We started fishing the back of Pegues Creek and spotted another angler who was fly fishing. He told us, “The bluegills are really hitting, but I haven’t caught a bass.” We noticed that the water there was cleaner than it had been on the river. We met yet another bass fisherman, who had spotted some bass in another section of the creek. He’d hooked a bass on the bed but didn’t land it. He said he had some bass following his swim jig that wouldn’t take it.
Next we went to the opposite side of the creek to keep from interfering with that angler’s fishing. I changed baits from using a white swim jig and/or a black-and-blue swim jig to a color that better imitated a bluegill. I went around a point headed to a secondary creek, and a bass took my bait around the rock wall bluff. Even though the bass only weighed about 1 pound, that fish told me that the bass were on a bluegill bite. I kept casting that bluegill-colored swimbait, and David continued to cast his spinner bait. We saw some big bass in Pegues Creek that were on the beds, but they just didn’t want to eat our baits. I had a few more bass follow my bait, and some smaller bass attacking it. I told David, “Let’s go fish some sand.”
What We Learned at Redeye Creek:
We headed to Redeye Creek by turning left out of Pegues, going upriver toward Rock Quarry, and passing a little creek mouth where I always had success in finding and catching bass. This little creek is right at the coal chutes that bring the coal from the land and load it into the barges. This is a cold-water creek and has a little sandy shoal on it.

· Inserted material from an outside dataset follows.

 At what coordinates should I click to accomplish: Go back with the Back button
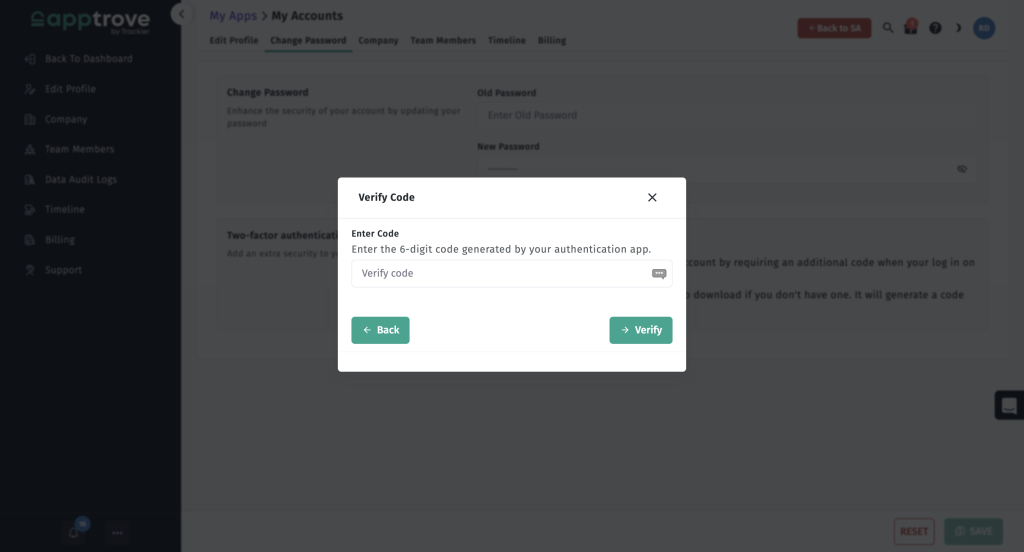pyautogui.click(x=380, y=331)
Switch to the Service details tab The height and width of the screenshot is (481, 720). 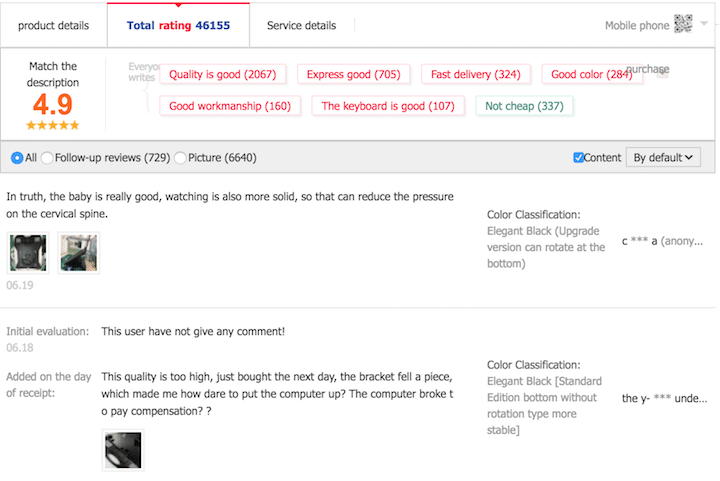tap(301, 25)
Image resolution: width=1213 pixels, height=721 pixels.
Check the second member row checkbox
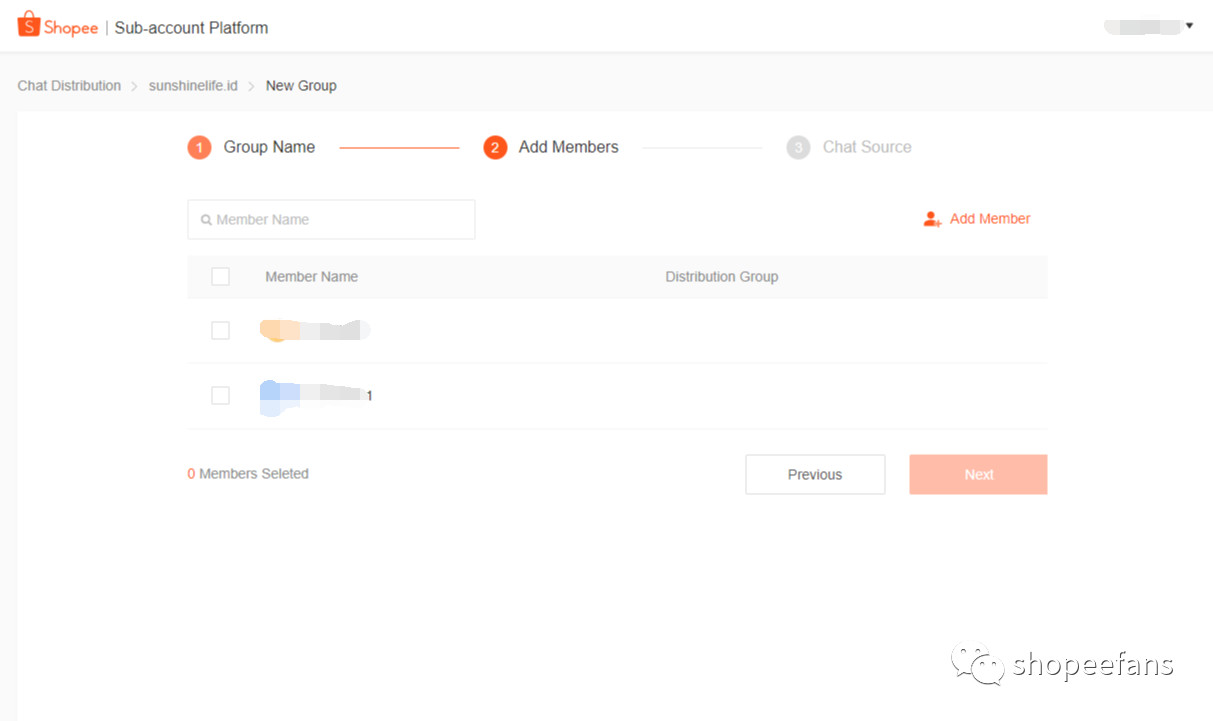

The first time I cast my jerkbait out, I caught a 2-pound, spotted bass. I used my LiveScope to scan that shoal and saw that there were several spotted bass holding in that area. Two casts later, I caught another spotted bass. We went to the back of this creek where the water was very shallow. Although I had bass following my jerkbait back to the boat, they wouldn’t attack the jerkbait.
What We Learned at Daniel Creek:
We came out of Pegues and went downriver to Daniel Creek to the Warrior Met Coal Barge Loadout. Although this little creek had been shallow in the past, as I looked at it with my sonar, it apparently had been dragged and was now deeper than it had been in the past. I cast my jerkbait into the mouth of the creek and used a jerk-jerk-pause type of retrieve. A bass drilled my jerkbait. I could tell it was a really-nice bass, but it pulled off my lure before I could get it in the boat.
We went some further, and I caught and landed a 3-1/2 pound spotted bass. I saw about two more of that same size following the one I’d just caught. Because we couldn’t get to the deeper depth quick enough, I decided to jerk the spot into the boat with my rod. However, it came off my hooks before I got it to the boat.
We continued back into Daniel Creek, and I had several good strikes. But a lot of debris had washed in from upriver. I changed lures to fish with a rubber frog. I had several bass blow-up on the frog and lost a little one.
What Happened at Eagle Cove Marina:
Next we left Daniel Creek, returned to Rock Quarry Landing and turned into Eagle Cove Marina, which is just past Rocky Branch, going upriver. The water was very-stained, and there was a lot of debris on the surface. So, I couldn’t see any bass. David said, “We’ve had a good day, we’ve caught a few bass, we’ve lost more bass, and I’ve got a good story and good photos. Let’s call it a day.”